Aside from the aforesaid appeal cases, the SPC IP Tribunal could also have jurisdiction, mainly at its discretion, to hear first-instance trials over the aforesaid disputes when they involve highly important and complicated nationwide matters – which occurs only in extremely exceptional cases.

In other words, local people’s high courts and No.3 Civil Tribunal of the SPC, which used to hear appeal cases involving the aforesaid disputes, will no longer try such appeals, but will continue to exercise jurisdiction over other IP disputes as they have done so far. In particular, No.3 Civil Tribunal of the SPC will continue to play its role in retrial of appellate decisions made by this SPC IP Tribunal in respect to the above-mentioned disputes.

Working Modes of the SPC IP Tribunal

Centralized jurisdiction over IP and antitrust appeal cases may bring inconvenience to parties domiciled outside of Beijing, as in the past these cases were usually appealed to a local high people’s court which was probably located at the domicile of at least one party to the disputes, while nowadays all the parties have to travel to Beijing for the appeal cases.

SPC has made certain arrangements to mitigate such inconvenience, for example, by (i) ordering the lower courts to prepare and transfer to the SPC IP Tribunal case files in an electronic copy, which will be more time efficient than courier delivery, (ii) holding hearings at the place where the infringement takes place or the first-instance trial court is located, and (iii) arranging evidence cross-examination or pre-trial hearings online. Such measures have already been adopted by local courts and SIPO mainly for pilot purposes, and hopefully could be adopted as a regular practice by the SPC IP Tribunal for convenience of the parties and ease of proceedings.
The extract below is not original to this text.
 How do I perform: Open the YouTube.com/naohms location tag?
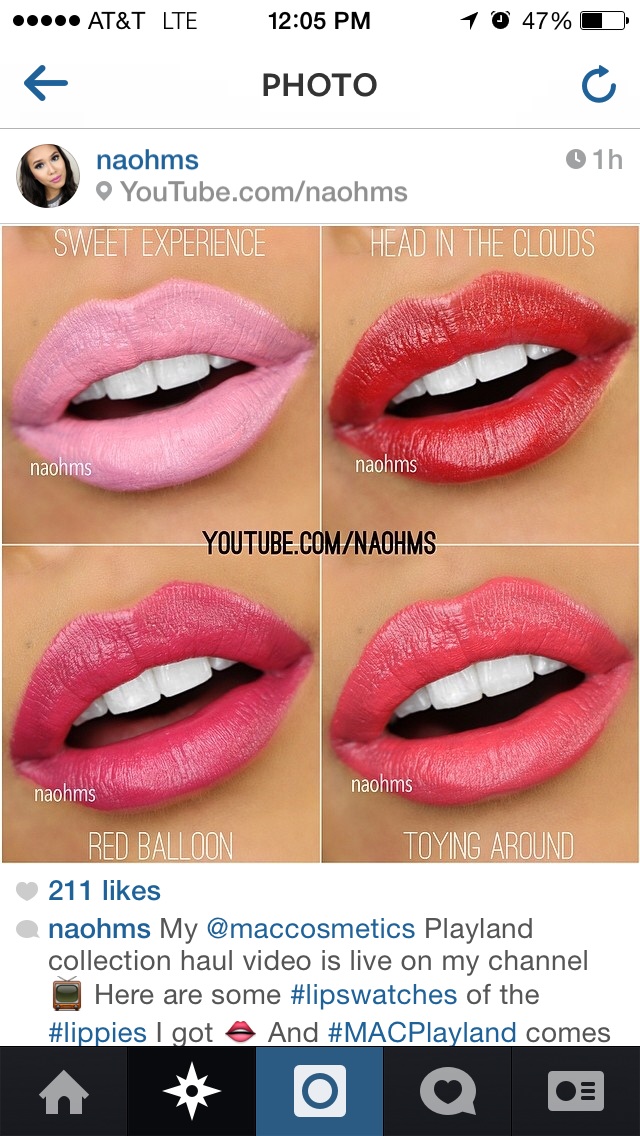coord(263,192)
Judges and Location of the SPC IP Tribunal

On 29 December 2018, SPC released a list of 27 judges for the IP tribunal, and more judges are expected to be appointed to this tribunal soon in view of its workload – there could be around 50 to 60 judges in total at the end of the day. Amongst these 27 judges, ten are from the SPC, three from Beijing High People’s Court, two from Beijing IP Court, three from China National Intellectual Property Administration (“CNIPA”, formerly “SIPO”) and a few others from various local courts (specifically, one from Zhejiang, two from Shanghai, one from Jiangsu, one from Fujian, one from Shandong, one from Hubei, one from Hunan and one from Guangdong). It is obvious that SPC is to set up a thumb-up team by pulling together judges from the most developed areas in terms of IP trial.
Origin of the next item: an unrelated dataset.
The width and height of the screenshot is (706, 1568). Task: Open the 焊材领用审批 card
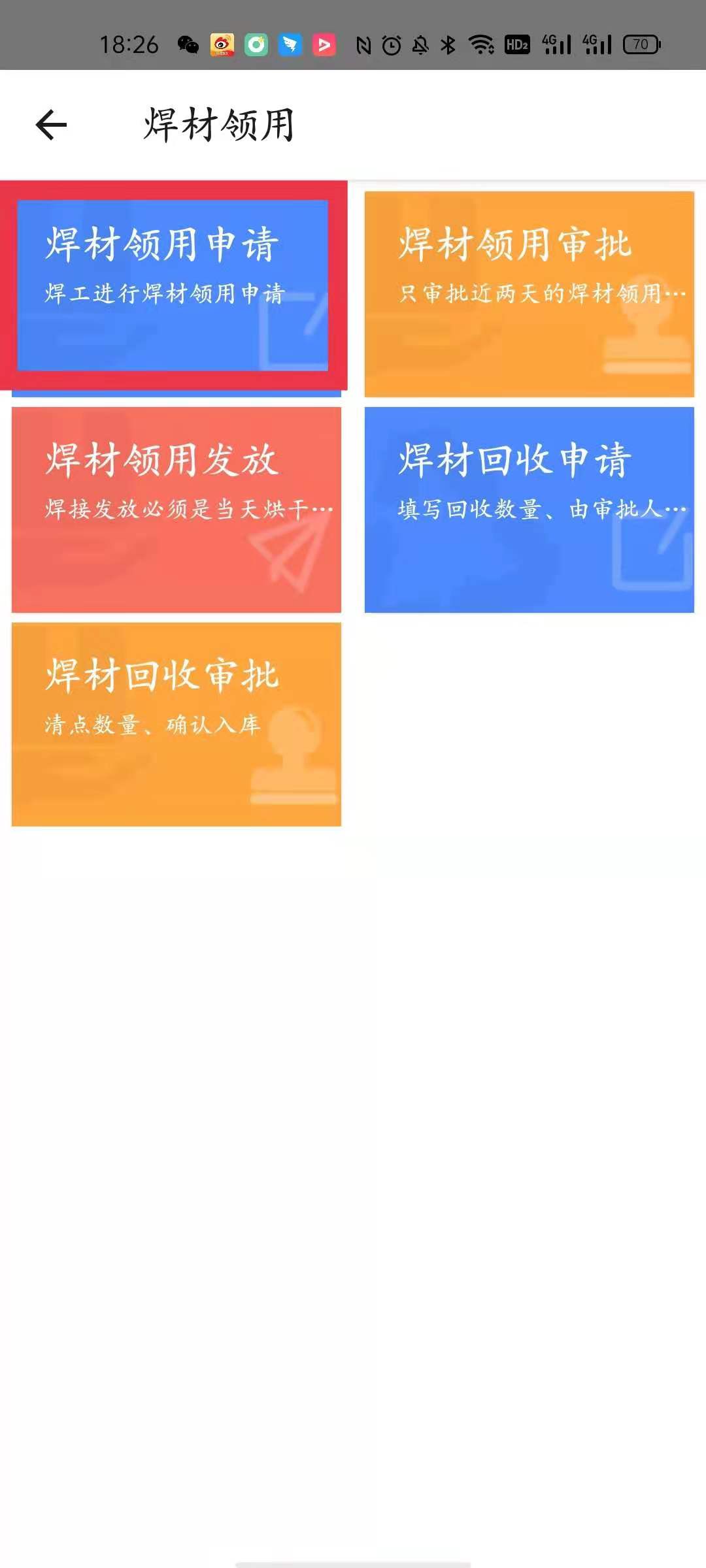[530, 287]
Situated in southwest Beijing, the SPC IP Tribunal is separate from other existing tribunals of the SPC (including No. 3 Civil Tribunal) and approximately 20 kilometers far away from the SPC.

Impacts of the SPC IP Tribunal

The SPC IP Tribunal is expected to centralize jurisdiction over the aforesaid patent and antitrust IP appeals, further harmonize IP adjudication rules and procedures based on precedents and facilitate increasingly consistent decisions on cases of similar nature. The predictability of cases shall also be improved accordingly.

Furthermore, protectionism concerns, if any, that a local court may rule in favor of the party domiciled in its jurisdiction, would be largely mitigated as the appeal cases will be exclusively overseen by the SPC IP Tribunal which is generally deemed free from influence by all parties. By the same token, forum shopping will also be eliminated to a large extent.